| Between The Giant Oaks |
| Our Historic Theatre | |||||||||||||
In 1916, Parks Commissioner Nelson Cunliff, Miss Anglin and Civic League President John Gundlach selected a grassy area between two large oak trees for a June series of performances of Shakespeare's AS YOU LIKE IT. Shrubs and small trees were cleared from the sloping hillside and a retaining wall built to level the performing area. AS YOU LIKE IT starred Miss Anglin, Robert Mantell and Sidney Greenstreet. The out-of-town professionals were joined by nearly 1,000 St. Louis folk dancers and folk singers in observance of the 300th anniversary of the death of William Shakespeare. Crowds averaged 8,000, reviews were good, and after an opening night rain-out, AS YOU LIKE IT moved into the history books as the first production at the site of today's Muny. It took bold and decisive civic action in April of 1917 to give St. Louis and the world The Municipal Theatre. The Convention Board of the St. Louis Advertising Club decided to proceed with plans to host the 13th Annual Convention of Advertising Clubs of the World in June of 1917. At a time of recession and with war raging in Europe, that itself was a risky decision. But these promoters of St. Louis wanted to showcase our city to the 5,000 business people who would come from across the country and Europe.

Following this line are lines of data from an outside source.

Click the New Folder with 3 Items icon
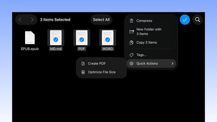The height and width of the screenshot is (122, 217). [132, 31]
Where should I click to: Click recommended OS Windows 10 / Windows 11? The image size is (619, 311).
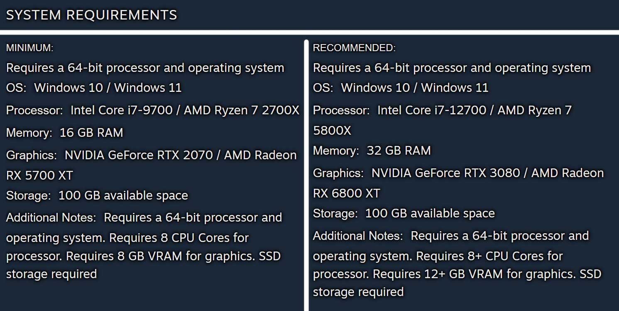point(401,88)
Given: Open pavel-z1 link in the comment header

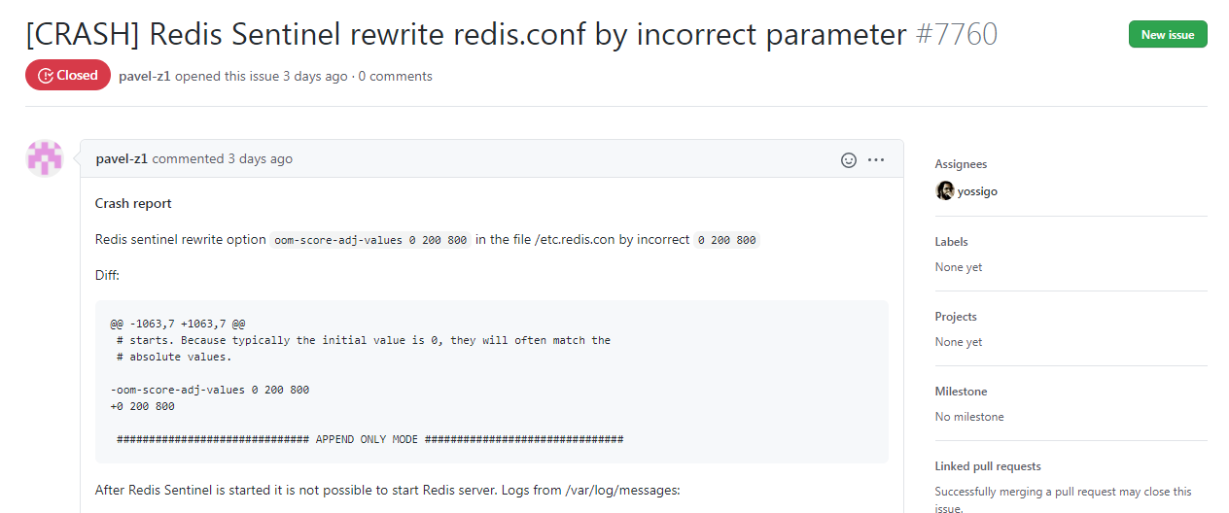Looking at the screenshot, I should [x=122, y=158].
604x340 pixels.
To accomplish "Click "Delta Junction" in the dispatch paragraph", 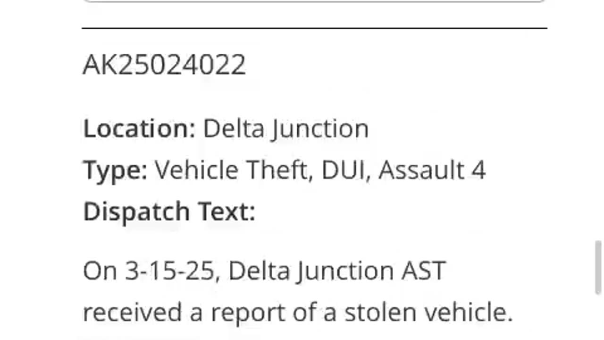I will click(311, 272).
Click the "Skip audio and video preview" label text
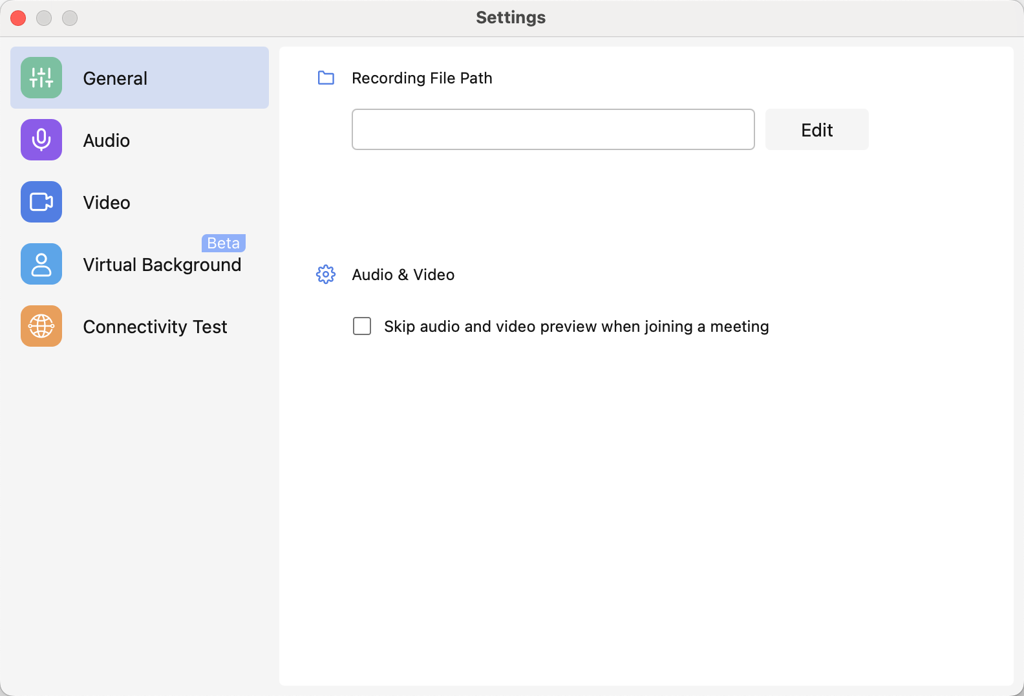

The convention board provided $5,000 for the project. Mayor Henry Kiel endorsed the plan and obtained another $5,000 in city funds and construction of the theatre began on April 16th. The Muny was built in 49 days, minus seven days lost to rain---from scratch. The massive stage was constructed, an orchestra pit built to hold up to 200 musicians, all the concrete was poured and dressing rooms built behind the stage for the principal performers. The theatre was completed on June 2nd. Verdi's AIDA would be the inaugural presentation. The Opera Committee brought to St. Louis the opera world's finest: Manuel Salazar from the San Carlo Opera, known as Caruso's rival; The Met's Maria Rappold; the Boston National Grand Opera's Francesca Peralta; European contralto Margaret Jarman; and the Met's Cyrene Van Gordon. Young St. Louisan Elda Vettori would begin an illustrious grand opera career in AIDA in the Park.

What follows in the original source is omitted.